• Problem to solve
What is needed here is a verbatim copy of the records that follow.

····················

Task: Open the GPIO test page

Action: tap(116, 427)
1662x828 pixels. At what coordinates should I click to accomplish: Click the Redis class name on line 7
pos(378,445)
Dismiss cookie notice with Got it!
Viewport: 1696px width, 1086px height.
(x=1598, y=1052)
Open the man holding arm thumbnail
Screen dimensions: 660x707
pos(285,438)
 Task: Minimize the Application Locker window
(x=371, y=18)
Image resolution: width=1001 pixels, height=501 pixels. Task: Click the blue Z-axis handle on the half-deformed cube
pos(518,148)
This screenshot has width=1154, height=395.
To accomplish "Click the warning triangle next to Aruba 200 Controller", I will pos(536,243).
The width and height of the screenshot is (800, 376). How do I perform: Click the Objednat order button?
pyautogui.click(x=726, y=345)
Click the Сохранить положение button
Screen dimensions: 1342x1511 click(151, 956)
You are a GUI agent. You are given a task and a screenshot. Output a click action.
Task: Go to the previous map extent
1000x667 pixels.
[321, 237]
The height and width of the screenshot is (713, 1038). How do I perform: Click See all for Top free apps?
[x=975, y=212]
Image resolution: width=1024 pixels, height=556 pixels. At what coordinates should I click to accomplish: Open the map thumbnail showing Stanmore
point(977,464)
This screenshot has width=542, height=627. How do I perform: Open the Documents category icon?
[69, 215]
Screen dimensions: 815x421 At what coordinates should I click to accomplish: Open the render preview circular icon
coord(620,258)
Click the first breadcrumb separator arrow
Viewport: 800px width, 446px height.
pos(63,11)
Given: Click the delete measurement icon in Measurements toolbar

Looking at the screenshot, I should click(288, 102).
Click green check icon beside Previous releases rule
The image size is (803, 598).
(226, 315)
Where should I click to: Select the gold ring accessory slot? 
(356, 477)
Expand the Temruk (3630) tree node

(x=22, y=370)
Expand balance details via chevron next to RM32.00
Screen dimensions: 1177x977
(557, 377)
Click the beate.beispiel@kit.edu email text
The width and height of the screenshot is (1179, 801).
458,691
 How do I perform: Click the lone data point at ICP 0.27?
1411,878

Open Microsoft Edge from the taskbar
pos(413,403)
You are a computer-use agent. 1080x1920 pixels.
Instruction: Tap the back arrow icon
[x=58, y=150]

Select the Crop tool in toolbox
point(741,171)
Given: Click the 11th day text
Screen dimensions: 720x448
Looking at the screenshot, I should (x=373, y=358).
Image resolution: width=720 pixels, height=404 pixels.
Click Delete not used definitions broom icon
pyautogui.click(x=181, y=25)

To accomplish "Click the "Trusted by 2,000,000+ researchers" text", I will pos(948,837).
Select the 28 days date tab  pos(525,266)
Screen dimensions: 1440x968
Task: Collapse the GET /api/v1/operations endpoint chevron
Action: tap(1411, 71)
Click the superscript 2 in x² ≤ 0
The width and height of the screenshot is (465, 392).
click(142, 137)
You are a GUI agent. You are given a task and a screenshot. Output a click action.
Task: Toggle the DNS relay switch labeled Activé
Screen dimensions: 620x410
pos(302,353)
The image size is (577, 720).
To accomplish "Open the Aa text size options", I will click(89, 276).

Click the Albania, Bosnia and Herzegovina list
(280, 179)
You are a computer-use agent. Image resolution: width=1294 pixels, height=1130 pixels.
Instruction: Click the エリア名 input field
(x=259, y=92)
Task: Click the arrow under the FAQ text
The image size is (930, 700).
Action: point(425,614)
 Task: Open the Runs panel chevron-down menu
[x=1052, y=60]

····················

• Your solution
Task: Open the GPIO test page

Action: tap(116, 427)
1662x828 pixels. At what coordinates should I click to accomplish: Click the Redis class name on line 7
pos(378,445)
Dismiss cookie notice with Got it!
Viewport: 1696px width, 1086px height.
(x=1598, y=1052)
Open the man holding arm thumbnail
Screen dimensions: 660x707
pos(285,438)
 Task: Minimize the Application Locker window
(x=371, y=18)
Image resolution: width=1001 pixels, height=501 pixels. Task: Click the blue Z-axis handle on the half-deformed cube
pos(518,148)
This screenshot has width=1154, height=395.
To accomplish "Click the warning triangle next to Aruba 200 Controller", I will pos(536,243).
The width and height of the screenshot is (800, 376). How do I perform: Click the Objednat order button?
pyautogui.click(x=726, y=345)
Click the Сохранить положение button
Screen dimensions: 1342x1511 click(151, 956)
You are a GUI agent. You are given a task and a screenshot. Output a click action.
Task: Go to the previous map extent
1000x667 pixels.
[321, 237]
The height and width of the screenshot is (713, 1038). How do I perform: Click See all for Top free apps?
[x=975, y=212]
Image resolution: width=1024 pixels, height=556 pixels. At what coordinates should I click to accomplish: Open the map thumbnail showing Stanmore
point(977,464)
This screenshot has width=542, height=627. How do I perform: Open the Documents category icon?
[69, 215]
Screen dimensions: 815x421 At what coordinates should I click to accomplish: Open the render preview circular icon
coord(620,258)
Click the first breadcrumb separator arrow
Viewport: 800px width, 446px height.
pos(63,11)
Given: Click the delete measurement icon in Measurements toolbar

Looking at the screenshot, I should click(288, 102).
Click green check icon beside Previous releases rule
The image size is (803, 598).
(226, 315)
Where should I click to: Select the gold ring accessory slot? 
(356, 477)
Expand the Temruk (3630) tree node

(x=22, y=370)
Expand balance details via chevron next to RM32.00
Screen dimensions: 1177x977
(557, 377)
Click the beate.beispiel@kit.edu email text
The width and height of the screenshot is (1179, 801).
458,691
 How do I perform: Click the lone data point at ICP 0.27?
1411,878

Open Microsoft Edge from the taskbar
pos(413,403)
You are a computer-use agent. 1080x1920 pixels.
Instruction: Tap the back arrow icon
[x=58, y=150]

Select the Crop tool in toolbox
point(741,171)
Given: Click the 11th day text
Screen dimensions: 720x448
Looking at the screenshot, I should (x=373, y=358).
Image resolution: width=720 pixels, height=404 pixels.
Click Delete not used definitions broom icon
pyautogui.click(x=181, y=25)

To accomplish "Click the "Trusted by 2,000,000+ researchers" text", I will pos(948,837).
Select the 28 days date tab  pos(525,266)
Screen dimensions: 1440x968
Task: Collapse the GET /api/v1/operations endpoint chevron
Action: tap(1411, 71)
Click the superscript 2 in x² ≤ 0
The width and height of the screenshot is (465, 392).
click(142, 137)
You are a GUI agent. You are given a task and a screenshot. Output a click action.
Task: Toggle the DNS relay switch labeled Activé
Screen dimensions: 620x410
pos(302,353)
The image size is (577, 720).
To accomplish "Open the Aa text size options", I will click(89, 276).

Click the Albania, Bosnia and Herzegovina list
(280, 179)
You are a computer-use agent. Image resolution: width=1294 pixels, height=1130 pixels.
Instruction: Click the エリア名 input field
(x=259, y=92)
Task: Click the arrow under the FAQ text
The image size is (930, 700).
Action: point(425,614)
 Task: Open the Runs panel chevron-down menu
[x=1052, y=60]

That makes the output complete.